**DIRECTIONS FOR THIS TASK**: Could you write out each of the entries below word for word, leaving out the pictures?

begin TASK DATA

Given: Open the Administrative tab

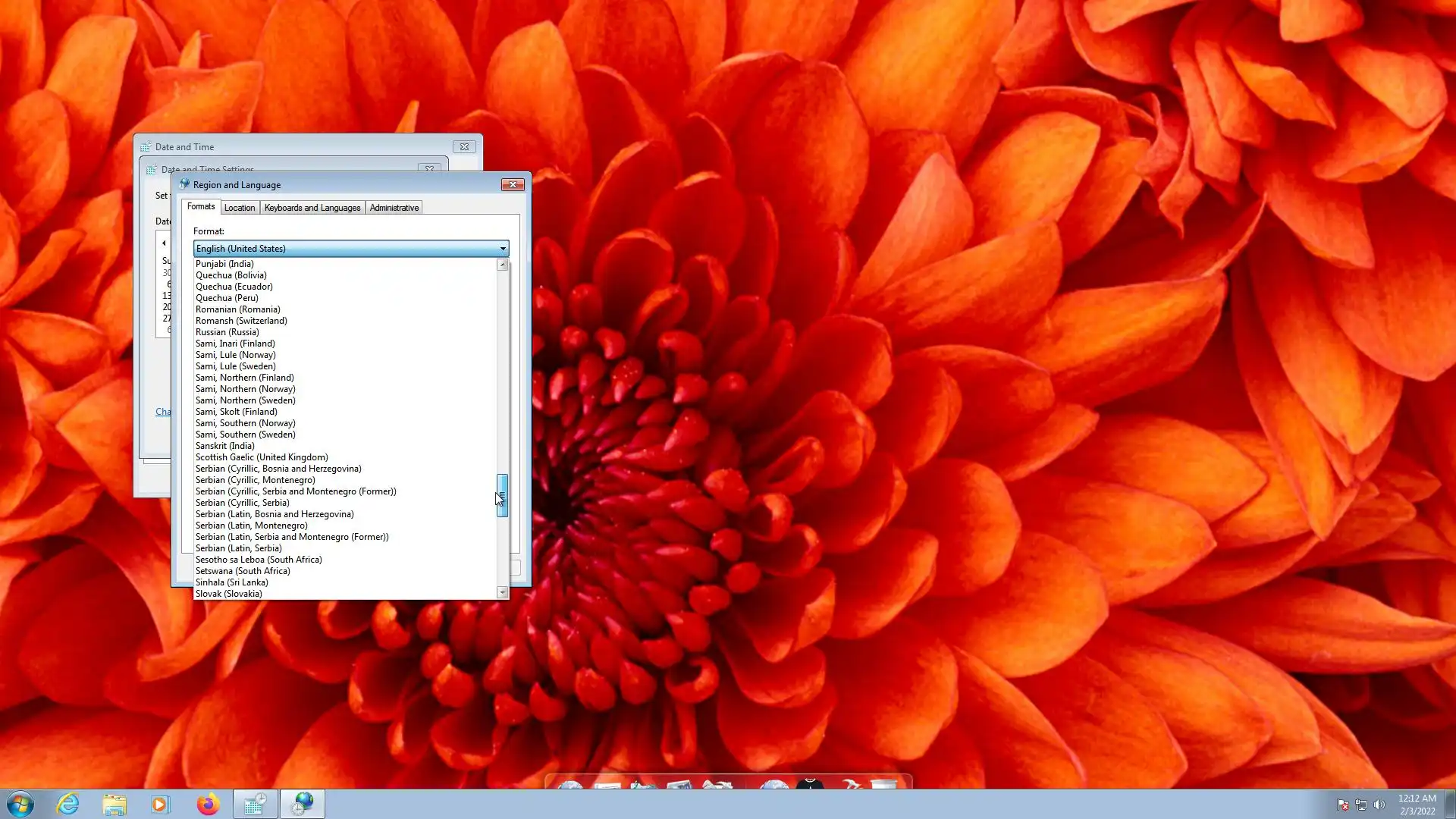Looking at the screenshot, I should click(x=394, y=208).
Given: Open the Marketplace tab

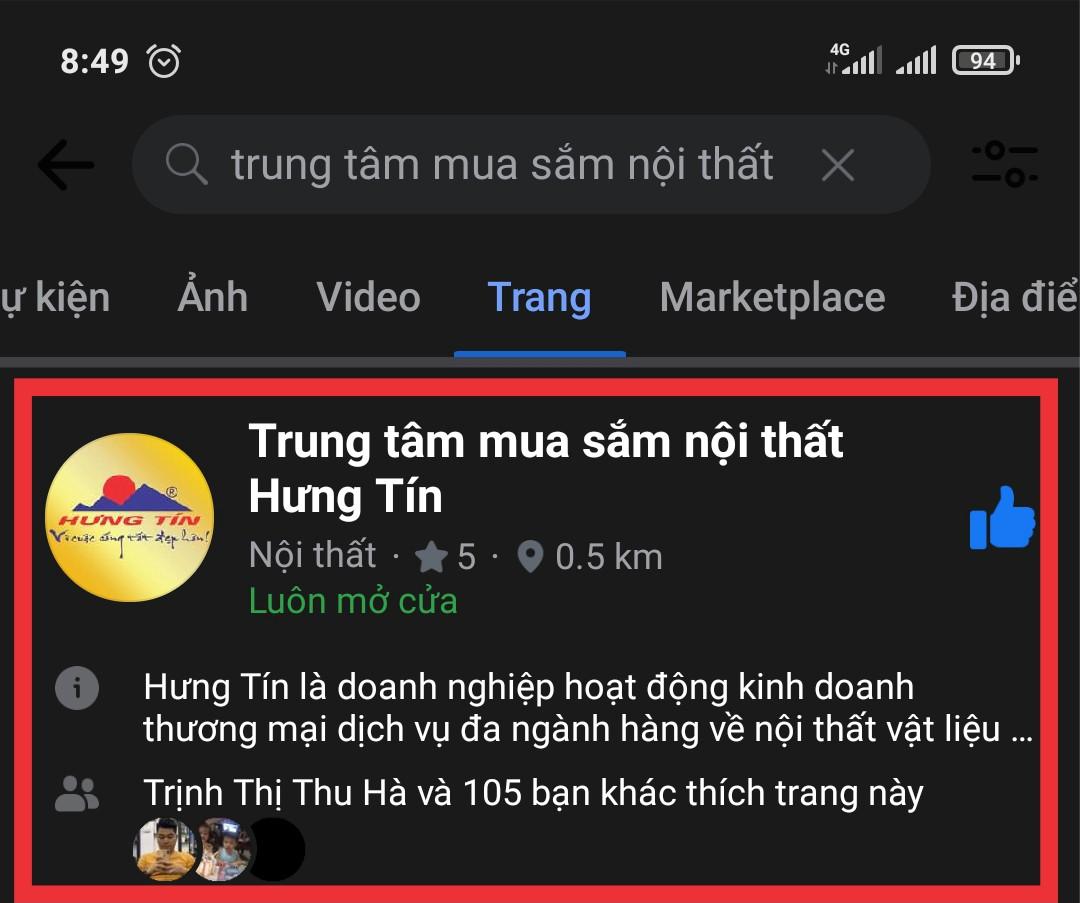Looking at the screenshot, I should (x=772, y=298).
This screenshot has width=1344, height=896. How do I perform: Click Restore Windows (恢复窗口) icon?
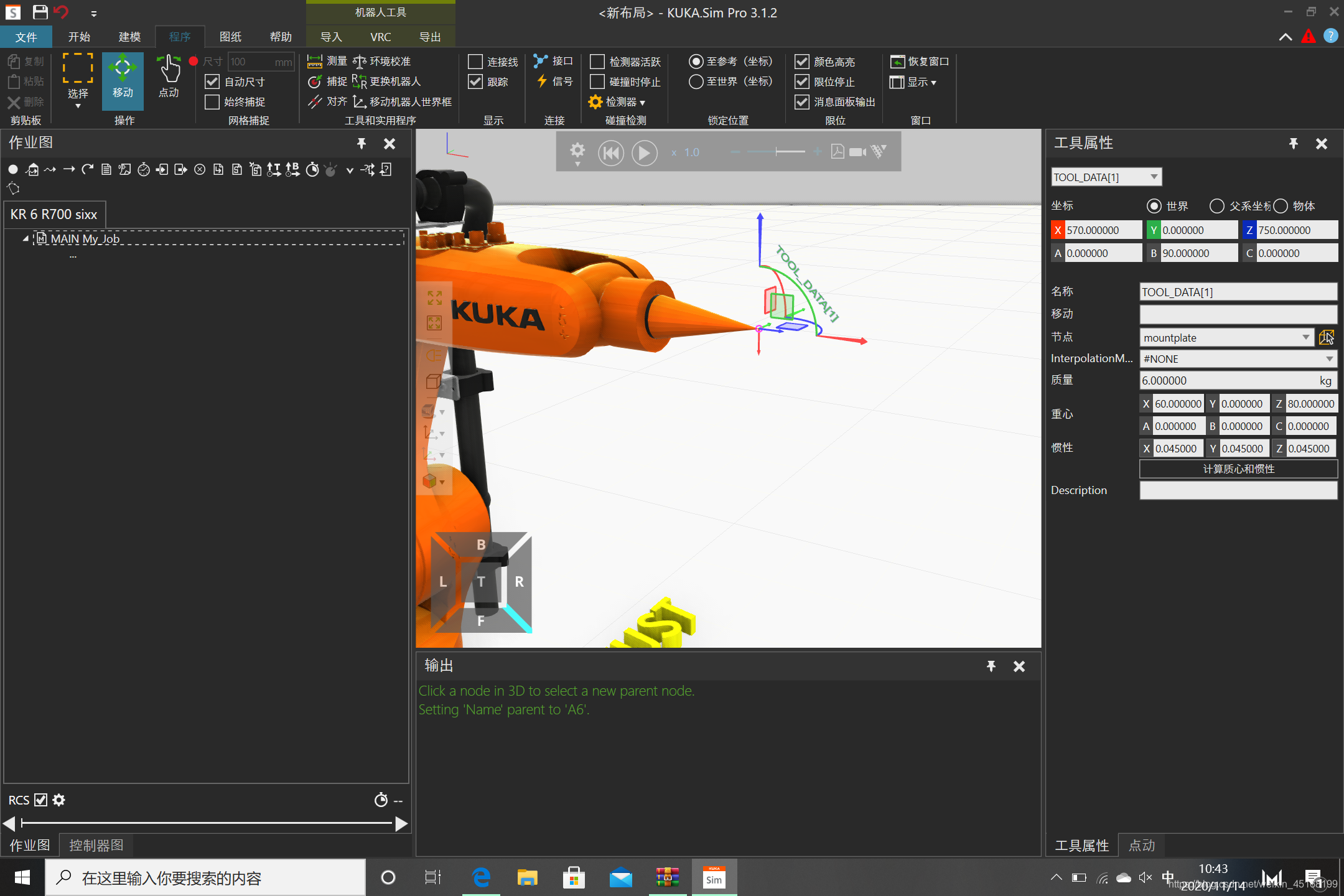[x=897, y=61]
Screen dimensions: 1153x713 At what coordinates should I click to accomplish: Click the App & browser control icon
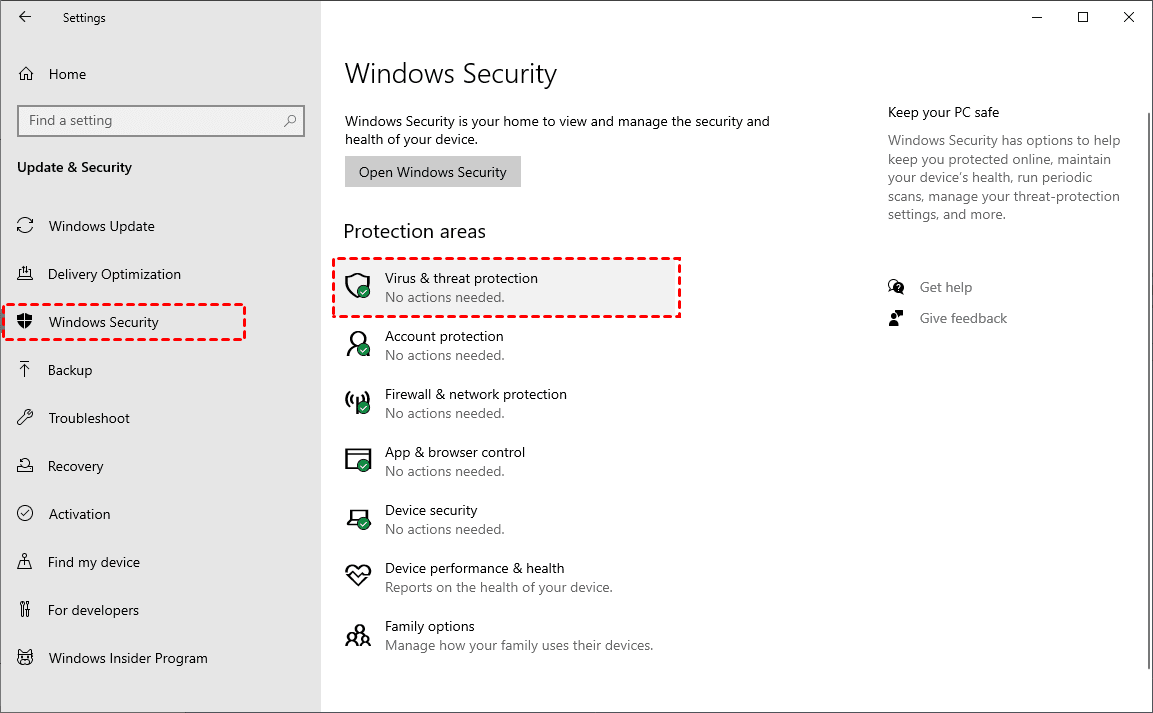point(357,460)
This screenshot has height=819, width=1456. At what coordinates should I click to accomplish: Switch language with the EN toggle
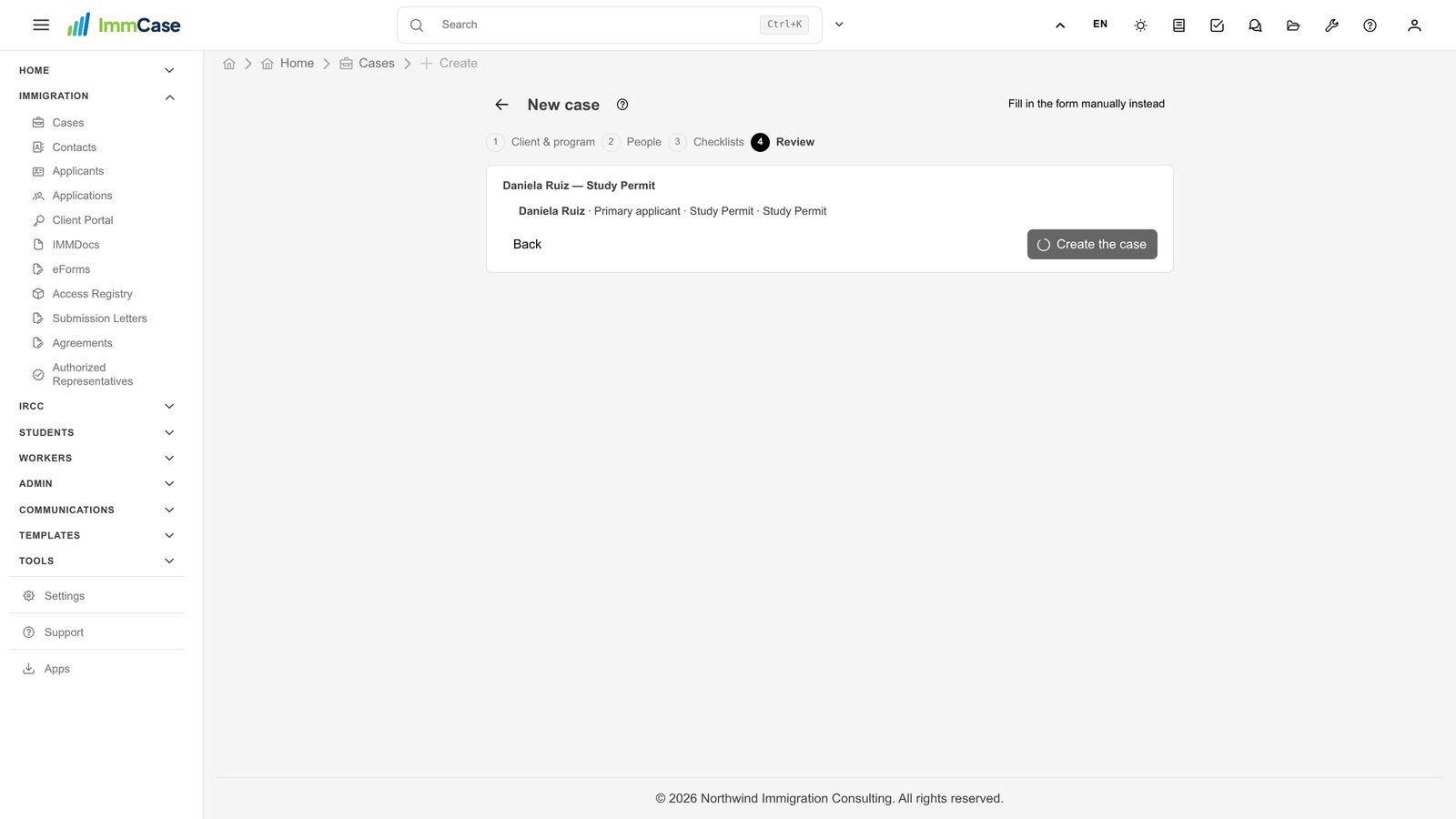tap(1100, 25)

end TASK DATA

**FINAL RESULT**:
Given: Open the Administrative tab

Looking at the screenshot, I should click(x=394, y=208).
Given: Open the Marketplace tab

Looking at the screenshot, I should (x=772, y=298).
This screenshot has width=1344, height=896. How do I perform: Click Restore Windows (恢复窗口) icon?
[x=897, y=61]
Screen dimensions: 1153x713 At what coordinates should I click to accomplish: Click the App & browser control icon
point(357,460)
This screenshot has height=819, width=1456. At what coordinates should I click to accomplish: Switch language with the EN toggle
tap(1100, 25)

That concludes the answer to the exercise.